Challenges
A. Using the passage on VO₂ electrode kinetics, answer these:
(i) What b value is calculated for VO₂ (a)?
(ii) Over what range of scan rates were the cyclic voltammetry curves recorded?
(iii) Between what two percentages does the pseudocapacitance contribution in VO₂ (B) rise?
B. Put this sentence from the passage on VO₂ electrode kinetics into Spanish: "The pseudocapacitive storage mechanism is expected to achieve both high energy and high power density through a fast redox reaction."
C. Write the text that would follow the passage on VO₂ electrode kinetics, starting after its final sentence.

Article
□ □ □ □ □
To further comprehend the storage process in the VO₂ electrode, electrokinetic analyses were conducted. Supplementary Fig. 12a, e, and i depict the cyclic voltammetry (CV) curves of VO₂ (a), VO₂ (B), and VO₂ (M) for scan rates from 0.1 mV s⁻¹ to 1.0 mV s⁻¹, respectively. The broadened redox peaks indicate that the storage mechanisms of K⁺ ions consist of the diffusion and pseudocapacitive controlled redox processes. Easily adapting pseudocapacitive characteristics is a major advantage of vanadium-based cathodes⁵¹. The pseudocapacitive storage mechanism is expected to achieve both high energy and high power density through a fast redox reaction. In addition, when ions are inserted into the tunnels of the active material, intercalation pseudocapacitance occurs with no crystallographic phase change⁵². The degree of capacitive effect can be qualitatively analyzed by the value of the b-coefficient (Supplementary information). As shown in Supplementary Fig. 12b, the b value of VO₂ (a) is calculated to be 0.93, implying its predominantly pseudocapacitive kinetics. Moreover, the corresponding b values of VO₂ (B) and VO₂ (M) are 0.85 (Supplementary Fig. 12f) and 0.88 (Supplementary Fig. 12j), suggesting that although pseudocapacitance is still dominant, the contribution due to diffusion cannot be ignored. The high b value of VO₂ (M) may be due to the residual amorphous phase VO₂ after annealing at high temperatures. It can be observed that the CV curve area of VO₂ (M) per unit mass is minimal, representing a meager capacity. The capacitive contribution can be further quantified based on the current response (Supplementary information). With increasing scan rates from 0.1 mV s⁻¹ to 1.0 mV s⁻¹, the pseudocapacitance contribution for the total stored charge in VO₂ (a) increases from 83 to 94% (Supplementary Fig. 12c). These values are obviously higher than those in VO₂ (B) (from 55 to 79%, Supplementary Fig. 12g). As shown in Supplementary Fig. 12k, VO₂ (M) is affected by residual amorphous VO₂, and the proportion of pseudocapacitance is between that VO₂ (a) and VO₂ (B). Figures S12d, h, and l show the capacitive fractions at a scan rate of 1.0 mV s⁻¹ for the three phases. Such high pseudocapacitive contribution of VO₂ (a) is attributed to the open architecture with abundant structural defects, which provided more K⁺ insertion sites and rapidly reversible reaction kinetics.
□ □ □ □ □
Data listing
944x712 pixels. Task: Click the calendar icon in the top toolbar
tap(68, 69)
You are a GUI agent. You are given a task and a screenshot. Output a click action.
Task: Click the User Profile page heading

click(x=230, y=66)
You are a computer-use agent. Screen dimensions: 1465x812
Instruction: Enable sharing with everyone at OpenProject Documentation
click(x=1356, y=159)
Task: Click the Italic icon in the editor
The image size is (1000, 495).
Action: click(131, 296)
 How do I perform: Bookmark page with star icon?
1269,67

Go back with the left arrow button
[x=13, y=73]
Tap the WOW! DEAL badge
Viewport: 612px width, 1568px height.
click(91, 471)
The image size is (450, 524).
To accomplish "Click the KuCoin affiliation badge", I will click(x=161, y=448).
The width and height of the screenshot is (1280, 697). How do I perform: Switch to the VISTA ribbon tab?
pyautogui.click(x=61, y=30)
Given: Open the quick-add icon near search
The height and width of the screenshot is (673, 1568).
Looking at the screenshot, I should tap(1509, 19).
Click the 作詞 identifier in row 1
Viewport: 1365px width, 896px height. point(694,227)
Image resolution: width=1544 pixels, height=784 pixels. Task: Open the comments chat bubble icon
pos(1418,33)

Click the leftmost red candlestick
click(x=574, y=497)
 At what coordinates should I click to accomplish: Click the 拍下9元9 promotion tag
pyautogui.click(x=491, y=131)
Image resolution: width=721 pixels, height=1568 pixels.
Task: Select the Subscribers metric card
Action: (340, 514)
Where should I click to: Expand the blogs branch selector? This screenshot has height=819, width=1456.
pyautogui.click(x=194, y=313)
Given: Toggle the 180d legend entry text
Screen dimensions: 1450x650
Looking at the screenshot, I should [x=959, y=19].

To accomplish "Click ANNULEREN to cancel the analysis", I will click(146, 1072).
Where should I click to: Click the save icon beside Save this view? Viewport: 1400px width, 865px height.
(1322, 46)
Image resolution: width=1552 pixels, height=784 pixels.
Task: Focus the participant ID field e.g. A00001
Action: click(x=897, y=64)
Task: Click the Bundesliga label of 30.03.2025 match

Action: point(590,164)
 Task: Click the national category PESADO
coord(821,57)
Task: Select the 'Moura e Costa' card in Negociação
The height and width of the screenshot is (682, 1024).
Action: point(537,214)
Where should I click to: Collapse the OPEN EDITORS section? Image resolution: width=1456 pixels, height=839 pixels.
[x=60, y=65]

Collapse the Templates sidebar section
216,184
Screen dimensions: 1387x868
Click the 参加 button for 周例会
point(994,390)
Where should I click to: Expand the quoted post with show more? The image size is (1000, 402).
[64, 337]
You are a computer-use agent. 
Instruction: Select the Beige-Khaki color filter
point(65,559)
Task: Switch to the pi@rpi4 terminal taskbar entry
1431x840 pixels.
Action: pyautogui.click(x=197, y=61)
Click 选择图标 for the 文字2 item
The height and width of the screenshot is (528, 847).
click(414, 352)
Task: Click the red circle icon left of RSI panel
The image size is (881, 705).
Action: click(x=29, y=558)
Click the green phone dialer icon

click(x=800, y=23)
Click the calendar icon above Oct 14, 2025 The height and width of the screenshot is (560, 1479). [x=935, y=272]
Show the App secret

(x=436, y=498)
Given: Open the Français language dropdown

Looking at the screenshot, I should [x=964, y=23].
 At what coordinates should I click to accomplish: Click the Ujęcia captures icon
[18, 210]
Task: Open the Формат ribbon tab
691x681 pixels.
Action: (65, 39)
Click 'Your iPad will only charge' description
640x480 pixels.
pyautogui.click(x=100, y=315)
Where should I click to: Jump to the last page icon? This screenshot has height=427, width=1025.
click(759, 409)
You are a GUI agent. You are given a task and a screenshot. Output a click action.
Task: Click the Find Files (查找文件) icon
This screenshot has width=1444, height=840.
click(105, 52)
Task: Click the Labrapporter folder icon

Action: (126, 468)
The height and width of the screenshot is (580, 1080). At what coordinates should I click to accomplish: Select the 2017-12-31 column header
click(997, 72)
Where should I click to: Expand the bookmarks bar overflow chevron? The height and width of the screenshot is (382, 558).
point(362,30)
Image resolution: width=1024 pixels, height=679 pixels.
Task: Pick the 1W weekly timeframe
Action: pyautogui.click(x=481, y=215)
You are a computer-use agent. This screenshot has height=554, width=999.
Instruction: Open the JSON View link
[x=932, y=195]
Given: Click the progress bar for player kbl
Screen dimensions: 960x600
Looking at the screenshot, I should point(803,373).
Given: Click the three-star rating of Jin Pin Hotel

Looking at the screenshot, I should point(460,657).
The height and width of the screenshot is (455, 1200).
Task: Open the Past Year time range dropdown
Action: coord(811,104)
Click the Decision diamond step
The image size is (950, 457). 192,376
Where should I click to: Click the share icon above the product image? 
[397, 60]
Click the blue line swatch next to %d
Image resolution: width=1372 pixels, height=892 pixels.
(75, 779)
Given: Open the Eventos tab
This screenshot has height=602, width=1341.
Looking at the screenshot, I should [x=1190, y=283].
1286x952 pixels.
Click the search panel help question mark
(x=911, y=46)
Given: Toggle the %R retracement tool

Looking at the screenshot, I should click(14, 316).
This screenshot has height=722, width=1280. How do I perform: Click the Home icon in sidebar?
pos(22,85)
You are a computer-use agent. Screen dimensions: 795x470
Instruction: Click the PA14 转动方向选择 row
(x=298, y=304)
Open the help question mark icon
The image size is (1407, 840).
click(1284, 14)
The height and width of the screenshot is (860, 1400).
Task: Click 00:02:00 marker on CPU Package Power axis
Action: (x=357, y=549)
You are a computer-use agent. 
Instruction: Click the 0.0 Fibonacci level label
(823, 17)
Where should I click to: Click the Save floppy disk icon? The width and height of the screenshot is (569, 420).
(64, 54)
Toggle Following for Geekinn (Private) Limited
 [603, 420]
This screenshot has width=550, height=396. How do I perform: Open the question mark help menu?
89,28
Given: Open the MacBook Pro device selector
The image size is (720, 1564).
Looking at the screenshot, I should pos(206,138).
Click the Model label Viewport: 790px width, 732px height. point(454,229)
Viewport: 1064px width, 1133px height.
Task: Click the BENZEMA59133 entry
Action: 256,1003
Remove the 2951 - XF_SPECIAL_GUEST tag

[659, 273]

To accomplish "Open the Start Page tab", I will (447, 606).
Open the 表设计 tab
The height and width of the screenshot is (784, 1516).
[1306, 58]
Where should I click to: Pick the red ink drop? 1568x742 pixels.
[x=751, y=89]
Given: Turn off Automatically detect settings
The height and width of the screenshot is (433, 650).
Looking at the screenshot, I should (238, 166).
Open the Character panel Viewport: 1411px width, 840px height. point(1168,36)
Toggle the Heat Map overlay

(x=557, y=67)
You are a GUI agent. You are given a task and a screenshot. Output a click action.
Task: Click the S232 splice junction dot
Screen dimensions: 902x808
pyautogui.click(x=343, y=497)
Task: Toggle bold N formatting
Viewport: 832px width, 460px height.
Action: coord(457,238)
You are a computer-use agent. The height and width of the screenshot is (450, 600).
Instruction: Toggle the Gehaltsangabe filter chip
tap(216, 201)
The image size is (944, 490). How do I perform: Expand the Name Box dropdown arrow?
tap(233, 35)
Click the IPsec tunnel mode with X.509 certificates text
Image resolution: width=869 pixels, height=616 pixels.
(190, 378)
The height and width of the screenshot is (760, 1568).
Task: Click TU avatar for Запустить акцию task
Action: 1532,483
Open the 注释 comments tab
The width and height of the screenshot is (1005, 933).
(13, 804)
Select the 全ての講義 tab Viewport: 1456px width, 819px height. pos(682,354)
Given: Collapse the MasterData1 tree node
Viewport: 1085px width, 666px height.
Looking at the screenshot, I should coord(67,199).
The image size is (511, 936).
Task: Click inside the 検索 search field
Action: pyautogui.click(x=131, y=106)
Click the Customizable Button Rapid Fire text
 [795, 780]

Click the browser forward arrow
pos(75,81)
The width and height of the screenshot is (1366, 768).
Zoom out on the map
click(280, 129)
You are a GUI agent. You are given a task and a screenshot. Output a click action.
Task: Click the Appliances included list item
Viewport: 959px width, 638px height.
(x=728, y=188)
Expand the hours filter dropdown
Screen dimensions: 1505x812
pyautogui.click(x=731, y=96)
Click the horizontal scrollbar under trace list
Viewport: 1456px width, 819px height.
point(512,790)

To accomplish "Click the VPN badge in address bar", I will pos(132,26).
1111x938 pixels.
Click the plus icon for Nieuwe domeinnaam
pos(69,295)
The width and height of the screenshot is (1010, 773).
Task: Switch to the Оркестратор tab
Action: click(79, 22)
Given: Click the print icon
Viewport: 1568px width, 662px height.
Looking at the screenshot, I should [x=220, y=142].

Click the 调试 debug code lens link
□ □ □ □ □
Answers provided
A.
(i) 0.93
(ii) From 0.1 mV s⁻¹ to 1.0 mV s⁻¹
(iii) From 55 to 79%

B. Se espera que el mecanismo de almacenamiento pseudocapacitivo logre tanto una alta densidad de energía como una alta densidad de potencia mediante una reacción redox rápida.

C.
The migration kinetics of K⁺ ions in the VO₂ cathodes were investigated by the galvanostatic intermittent titration technique (GITT). As shown in Supplementary Fig. 13a–c, during the first discharge/charge process in GITT, the VO₂ (a) exhibits the largest capacity and the smallest polarization, indicating the best kinetics for K⁺ diffusion. The typical single-step of titrations for various phases of VO₂ are presented in Supplementary Fig. 13d–f, which were measured with a 600 s pulse duration and relaxed at the open circuit for 3600 s to reach the quasi-equilibrium state. The dE/d\(\sqrt{t}\) shows the expected straight-line behavior (Supplementary Fig. 14a–c), from which the diffusion coefficient of K⁺ ions (D_k) can be estimated (the exact method can be found in the Supplementary information section). The average D_k for VO₂ (a) is about 10⁻¹¹ cm² s⁻¹ (Supplementary Fig. 14d), evidently higher than those for VO₂ (B) of 10⁻¹² cm² s⁻¹ (Supplementary Fig. 14e) and VO₂ (M) of about 10⁻¹³ cm² s⁻¹ (Supplementary Fig. 14f). This comparison indicates the presence of more exposed K⁺ channels in the amorphous configuration, facilitating rapid intercalation.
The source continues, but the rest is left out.